После этого я закрыла дверь у нее перед носом, а сама вернулась в постель, поглаживая свой вздувшийся живот, уже довольно большой и отчетливо выступавший у меня под платьем. «Ладно, слугам я передам эти новости позже, вечером, — думала я. — Сначала надо решить, что и как сказать им и как мне самой поступить».
И я прибегла к верному способу: стала прикидывать, как на моем месте поступила бы Жанна д'Арк. Пожалуй, сейчас самое главное для меня — позаботиться о судьбе сына, будущего короля Англии. А Эдмунд с Джаспером сами о себе позаботятся. Я же должна обеспечить безопасность своему малышу, укрывшись за стенами неприступной крепости, чтобы, по крайней мере, — даже если Черный Херберт и впрямь сюда прискочит и предъявит права на земли Тюдоров, — суметь сохранить жизнь ребенку.
Но при одной лишь мысли о том, как Уильям Херберт идет против меня со всем своим войском, мне стало не по себе.

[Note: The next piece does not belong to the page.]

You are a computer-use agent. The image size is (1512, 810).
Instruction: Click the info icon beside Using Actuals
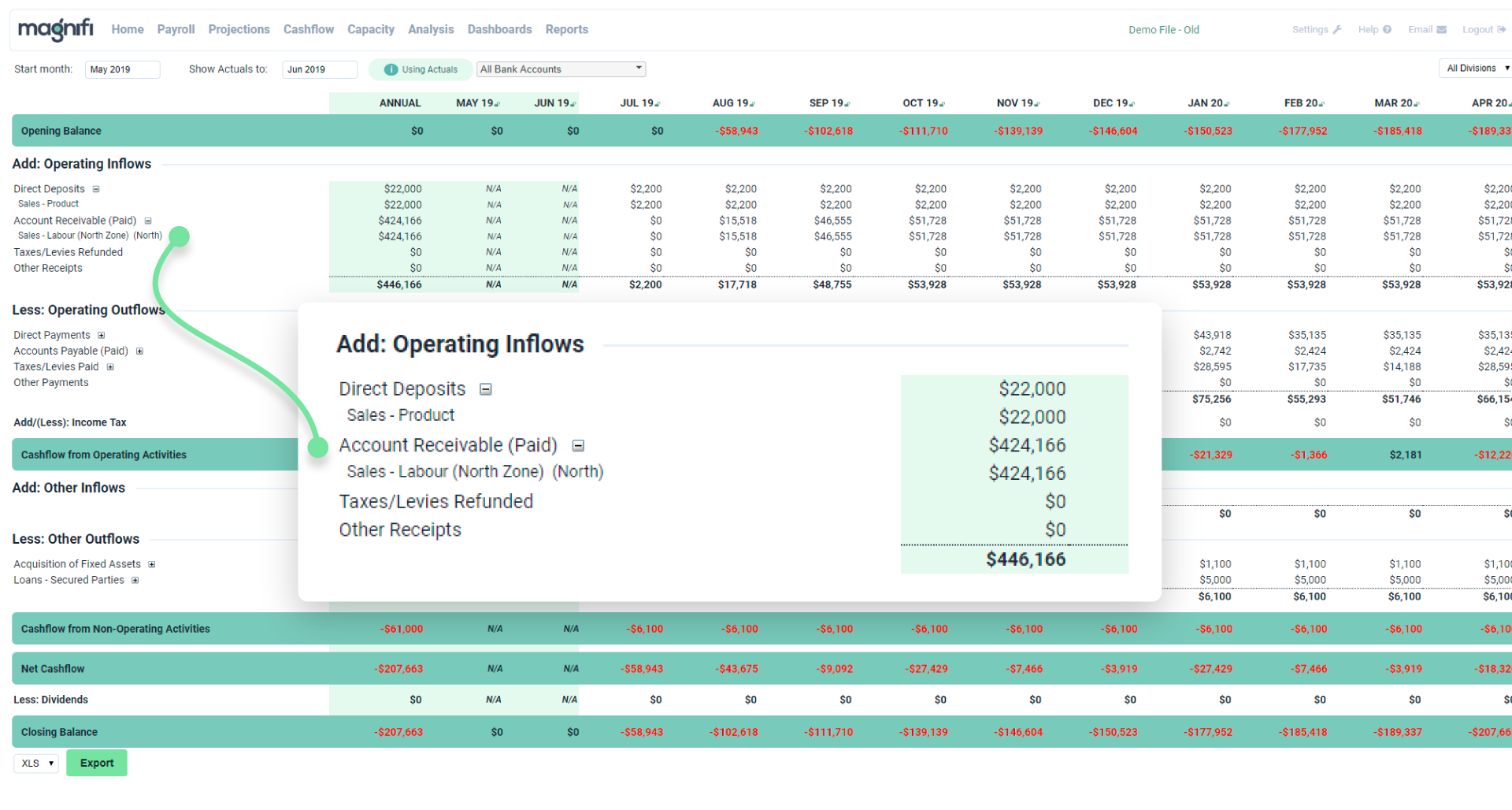pyautogui.click(x=391, y=69)
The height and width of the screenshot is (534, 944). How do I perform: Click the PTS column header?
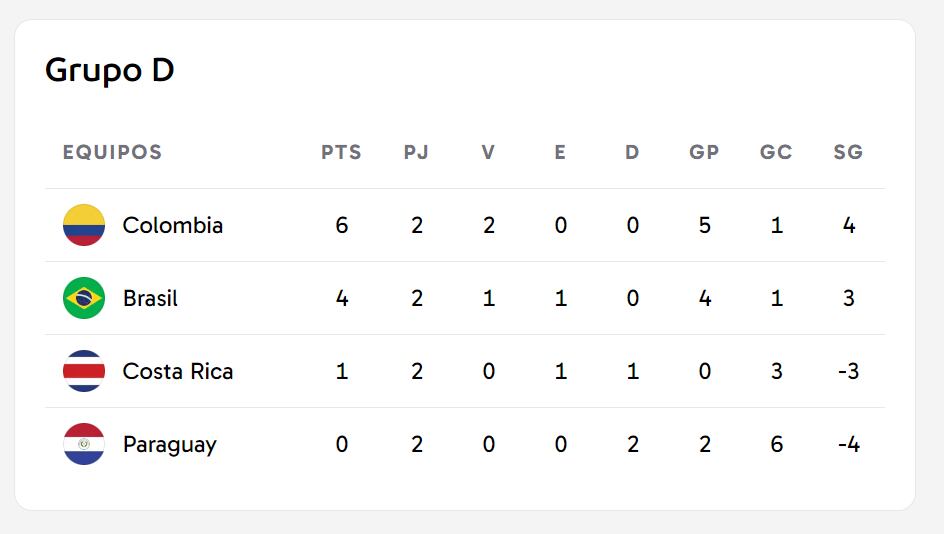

И я, соскользнув на пол и опустившись на колени, начала молиться Пресвятой Богородице, шепотом вопрошая:
— Как же мне быть? — Пожалуй, никогда в жизни мне так не хотелось услышать прямой и ясный ответ. — Ведь здесь мы и защитить себя толком не сможем, вокруг замка Ламфи даже настоящей крепостной стены нет, да и воинов-то у нас раз-два и обчелся. А в Пембрук ехать нельзя, потому что там, по словам Джаспера, свирепствует чума, да я толком и не знаю, где этот Пембрук находится. Но если Херберт все-таки нападет на нас, как же нам спастись? А вдруг он возьмет меня в заложницы и потребует выкуп? Может, нам все-таки попробовать добраться до Пембрука? Но вдруг по дороге меня прихватит? Вдруг начнутся роды? Или путешествие плохо скажется на будущем ребенке?
Но я так и не услышала ни слова в ответ.
— Пресвятая Дева Мария, помоги мне, посоветуй, подскажи! — молила я.
Ничего. И эта тишина показалась мне на редкость тягостной.
Вздохнув, я снова задумалась: а как поступила бы Жанна д'Арк, если бы находилась перед столь опасным выбором? Что бы она сделала на моем месте? Или, будь я Жанной, обладай я ее мужеством, как я повела бы себя?
Осторожно поднявшись с колен, я решительно подошла к спящей гувернантке и с наслаждением тряхнула ее за плечо так, что она моментально проснулась.
— Вставайте, — велела я. — У нас много дел. Мы отправляемся в замок Пембрук.
ОСЕНЬ 1456 ГОДА
Мой муж домой так и не вернулся. Уильям Херберт даже выкуп за него не потребовал, а ведь Эдмунд был наследником семейства Тюдор и отцом моего будущего ребенка. В те времена всеобщая неуверенность была столь сильной, что никто не мог бы определить, сколько стоит Эдмунд Тюдор. Кроме того, как мне стало известно, мой муж был болен. Херберт держал его в замке Кармартен как пленника. Мне Эдмунд не написал ни строчки — видно, не нашел, что сказать жене, которую считал почти ребенком; я тоже ему не писала, и мне сказать было нечего.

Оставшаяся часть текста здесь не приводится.